If you have participated in any self-reflection, professional mentoring or coaching, you have heard that you need to know your purpose or your ‘Why’ and I will tell you that knowing your ‘Why’ is vitally important to feeling happiness and living with joy. Simon Sinek’s TEDTalk, How Great Leaders Inspire Action, is all about understanding your ‘Why’. This is powerful and I encourage everyone to spend time learning about your ‘Why’.

What drives you and gives you purpose? This can be scary and frustrating, yet so rewarding. There are many things to consider. Simon Sinek says, “there are only two ways to influence human behavior: you can manipulate it or you can inspire it.” Believe it or not, you can inspire or manipulate yourself in your daily life.  However, it’s really hard to be manipulated by yourself or others if you know your ‘Why’. Your ‘Why’ does not change and it stays with you through every role, job, and journey you take in life. You do not need to be an innovator or cure cancer to live a purposeful life, and you do not have to have one role, job, or journey to fulfill your purpose. Your ‘Why’ brings any role, job, or journey to life. Yes, there are people we know like Oprah, Steve Jobs, and Maya Angelo who from our perspective had one role, job, or journey in life. This is not true; even for them. All the things that led them to become well-known are a sum of what they did, not their ‘Why’. They struggled and evolved, but their ‘Why’ did not change. Oprah says, “there are no mistakes…[a] failure is just that thing, trying to move you in another direction.”

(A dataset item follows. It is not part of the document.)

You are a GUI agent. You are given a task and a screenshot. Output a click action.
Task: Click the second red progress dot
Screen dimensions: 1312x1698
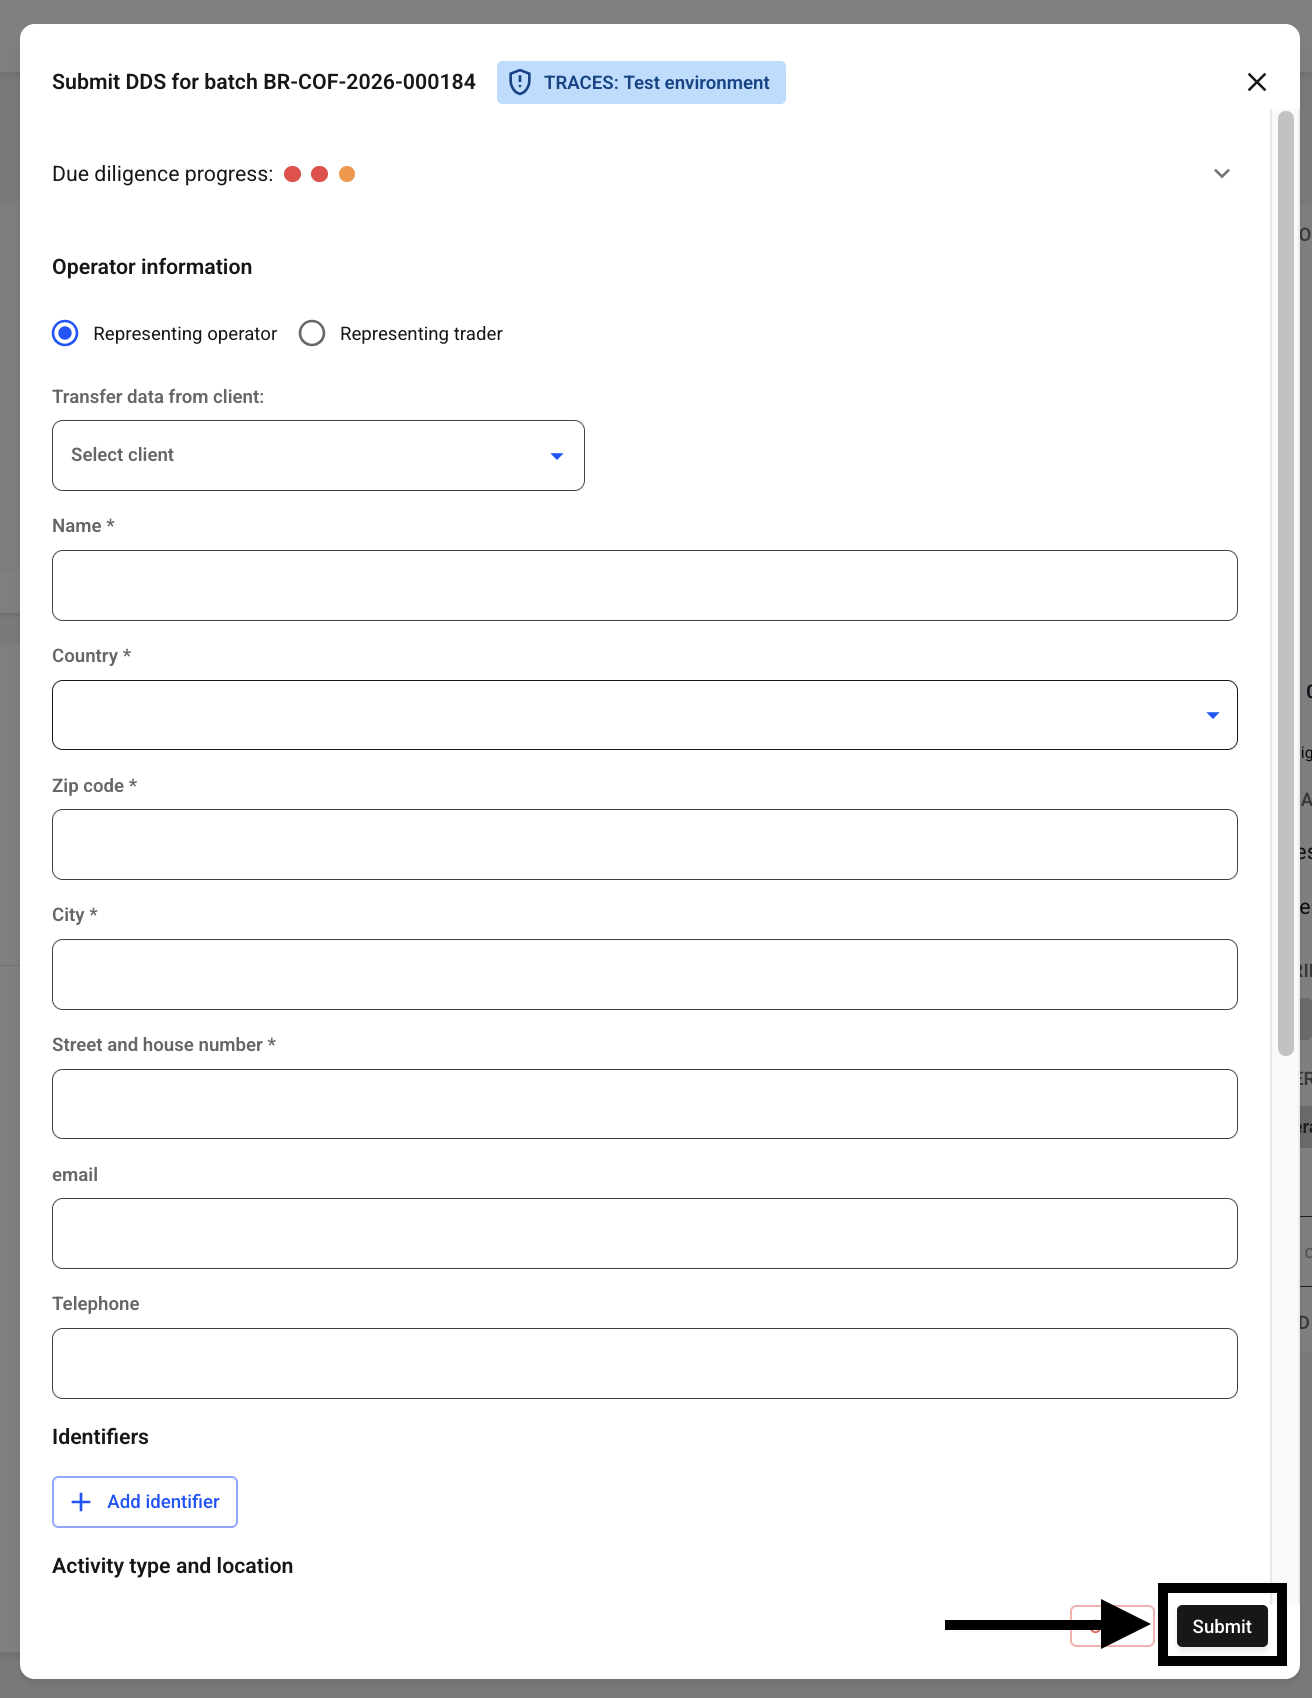320,174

I will disagree with Oprah here and say you will make mistakes in life. Knowing your ‘Why’ will allow you the freedom to make those mistakes and grow. You must begin somewhere and make mistakes and misstep. Many have said this but I give credit to President Rutherford B. Hayes for saying this: “The expert at anything was once a beginner.” This reminds me of something that happened in one of my daughter’s softball games many years ago. On one particular day, the team made a play that got the player of the other team out and it was really an awful looking play to those of us in the stands. However, we started cheering and suddenly a couple of us stated, “It doesn’t have to be pretty to be effective.” The girls learned something that day. No, it wasn’t that softball was their ‘Why’, but they learned they could accomplish something and be successful and it did not have to look perfect to the spectators. To the girls it felt good and right and they did not care how it looked. They are all grown now, but I know the sport developed an agility and toughness in each of those girls that will one day lead them to their ‘Why’ regardless of how great they were at softball.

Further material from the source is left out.